I’m featured in a new book, Un Nouvel Art du Pli, by Jean-Charles Trebbi, Chloe Genevaux, and Guillaume Bounoure (written in French). It’s an honor to be featured alongside other origamists including Eric Joisel, Robert Lang, Paul Jackson, and Eric Gjerde, among many others. The book includes not just origami as art, but also applications of folding techniques to fields as diverse as fashion, architecture, furniture, and more. So far I think the book is only available in France, but I’m hoping this one will be translated and sold internationally like the original Art du Pli was.
This piece is a continuation of my exploring pieces that combine origami and ceramics. The shape is very similar to one of my earlier Intersection pieces. This is folded from Lizard Hide paper, and so far I’m very happy with how the paper folds. The colors didn’t photograph particularly well because of the difference in shine between the glaze and the paper, but the blue and the green go together better in real life.
Origami/ceramic split bowl
Starting this summer, I’ve had the opportunity to spend some time working in a ceramics studio and start working on a series of pieces that incorporate both origami and ceramic parts. This is the first of that series from when I was first starting to re-learn how to use clay after a six-year hiatus, and I should be finishing some more similar pieces in the coming weeks. Since I made two halves of the clay piece, I also made two origami pieces:
Origami/ceramic split bowl (4 parts)
The process for creating the combined pieces is a bit more complicated that just designing an origami piece. I started by making a round ceramic piece on the wheel, then cut it in half and added the flat planes once it was dry enough to hold its shape. Unlike in origami, it’s tough to plan the exact size of a ceramic piece because the clay shrinks during the drying and firing process, so I didn’t start the origami part until the ceramics were completely finished. That way, I could make sure the sizes of the two pieces matched up correctly.
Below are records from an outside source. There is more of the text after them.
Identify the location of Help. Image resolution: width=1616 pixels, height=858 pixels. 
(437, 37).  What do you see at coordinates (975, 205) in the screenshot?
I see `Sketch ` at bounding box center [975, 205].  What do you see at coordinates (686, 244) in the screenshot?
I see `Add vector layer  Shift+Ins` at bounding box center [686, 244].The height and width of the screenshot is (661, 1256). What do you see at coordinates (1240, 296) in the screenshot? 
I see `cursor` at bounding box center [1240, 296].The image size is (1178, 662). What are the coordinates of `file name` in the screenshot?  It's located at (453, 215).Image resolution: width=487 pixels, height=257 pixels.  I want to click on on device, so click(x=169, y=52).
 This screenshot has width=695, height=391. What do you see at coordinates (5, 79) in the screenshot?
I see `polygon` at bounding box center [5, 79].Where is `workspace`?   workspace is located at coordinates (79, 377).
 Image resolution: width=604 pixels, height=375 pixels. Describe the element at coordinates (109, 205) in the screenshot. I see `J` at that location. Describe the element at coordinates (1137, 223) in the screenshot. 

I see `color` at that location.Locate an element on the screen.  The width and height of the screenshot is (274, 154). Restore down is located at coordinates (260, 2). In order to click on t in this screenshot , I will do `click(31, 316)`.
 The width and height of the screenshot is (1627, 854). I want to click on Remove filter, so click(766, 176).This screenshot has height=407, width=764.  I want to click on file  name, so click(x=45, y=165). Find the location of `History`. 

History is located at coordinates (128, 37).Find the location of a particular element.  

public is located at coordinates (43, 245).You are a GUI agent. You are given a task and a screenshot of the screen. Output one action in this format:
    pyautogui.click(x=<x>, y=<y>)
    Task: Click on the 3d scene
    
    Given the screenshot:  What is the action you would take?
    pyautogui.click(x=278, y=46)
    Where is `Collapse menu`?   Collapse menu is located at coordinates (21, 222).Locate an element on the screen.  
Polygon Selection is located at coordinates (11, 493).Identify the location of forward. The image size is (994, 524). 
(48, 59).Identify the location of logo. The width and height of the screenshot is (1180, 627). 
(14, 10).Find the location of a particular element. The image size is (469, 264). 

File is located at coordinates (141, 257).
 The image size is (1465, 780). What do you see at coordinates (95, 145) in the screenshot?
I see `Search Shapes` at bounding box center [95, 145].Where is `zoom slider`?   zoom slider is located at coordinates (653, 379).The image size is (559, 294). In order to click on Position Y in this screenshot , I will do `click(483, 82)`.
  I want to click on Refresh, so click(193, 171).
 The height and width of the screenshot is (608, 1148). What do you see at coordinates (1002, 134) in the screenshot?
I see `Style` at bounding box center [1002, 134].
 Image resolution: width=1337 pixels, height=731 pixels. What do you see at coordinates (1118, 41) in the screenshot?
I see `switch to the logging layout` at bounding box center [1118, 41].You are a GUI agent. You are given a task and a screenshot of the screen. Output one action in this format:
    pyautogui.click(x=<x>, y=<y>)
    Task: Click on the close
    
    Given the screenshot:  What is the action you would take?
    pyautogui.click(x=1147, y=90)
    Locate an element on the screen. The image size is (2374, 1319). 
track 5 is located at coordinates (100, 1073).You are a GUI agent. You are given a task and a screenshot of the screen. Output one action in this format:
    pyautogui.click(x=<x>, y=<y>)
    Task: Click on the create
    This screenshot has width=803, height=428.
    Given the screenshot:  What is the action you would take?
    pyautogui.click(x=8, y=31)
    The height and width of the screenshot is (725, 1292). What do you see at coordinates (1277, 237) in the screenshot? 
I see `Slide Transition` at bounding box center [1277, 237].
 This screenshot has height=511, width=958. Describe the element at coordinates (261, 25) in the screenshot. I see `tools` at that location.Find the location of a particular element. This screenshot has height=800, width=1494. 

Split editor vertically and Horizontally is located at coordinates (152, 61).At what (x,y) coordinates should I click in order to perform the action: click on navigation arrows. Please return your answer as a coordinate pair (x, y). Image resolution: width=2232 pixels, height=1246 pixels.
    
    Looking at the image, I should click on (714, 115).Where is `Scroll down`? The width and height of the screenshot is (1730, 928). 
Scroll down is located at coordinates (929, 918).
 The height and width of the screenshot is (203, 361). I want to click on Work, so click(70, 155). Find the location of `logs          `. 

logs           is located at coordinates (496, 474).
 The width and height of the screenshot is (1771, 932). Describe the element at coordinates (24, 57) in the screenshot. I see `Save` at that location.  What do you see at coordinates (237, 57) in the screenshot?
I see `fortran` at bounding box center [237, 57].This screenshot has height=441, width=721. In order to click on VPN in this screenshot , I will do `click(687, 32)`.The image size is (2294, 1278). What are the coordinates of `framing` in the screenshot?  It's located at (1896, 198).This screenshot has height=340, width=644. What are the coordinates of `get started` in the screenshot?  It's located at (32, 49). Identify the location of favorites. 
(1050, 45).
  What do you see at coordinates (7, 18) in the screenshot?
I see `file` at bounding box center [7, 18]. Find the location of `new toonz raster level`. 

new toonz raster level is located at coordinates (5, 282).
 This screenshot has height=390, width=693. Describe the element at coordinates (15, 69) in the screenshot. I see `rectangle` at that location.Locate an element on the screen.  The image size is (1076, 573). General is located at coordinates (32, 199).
The origami is folded from grainy paper, another of the new papers I’m trying out. I like the weight and foldability of this paper a lot. The wet-folding will take some adjustment, but I’m definitely interested in testing how this paper works for more complicated models.
Faux wood vase
I bought some new types of paper from Brian Webb at the Centerfold convention in Columbus about a month ago, and this is the first one I’ve gotten to try. This model is folded from Bear Hide paper, but the color reminded me of stained wood (hence the name of this piece).
This was an interesting paper to try out, but it’s one I would only use again for simpler and more geometric models than this. The middle segment folded very nicely, but I had more trouble with the more subtle curves. It was a bit hard to wet-fold this paper, especially since my usual method of taping things in place tended to tear the top layer off the paper. But it’s nice to have a different selection of colors and learn how different papers behave.
Wavy split bowl
This piece combines some of the organic designs I have folded with my Intersections series. Each half of the piece is folded from one uncut circle with one white side and one black side. I like the contrast created by the reversal of the two color patterns.
Since the rest of my Intersections pieces are folded from rectangles, the folding style here is a bit different; the circle allows for the extra paper around the outside to create the waves. The centers of the bowl are shifted away from the centers of the circles, so the waves only extend toward the outside of the bowls.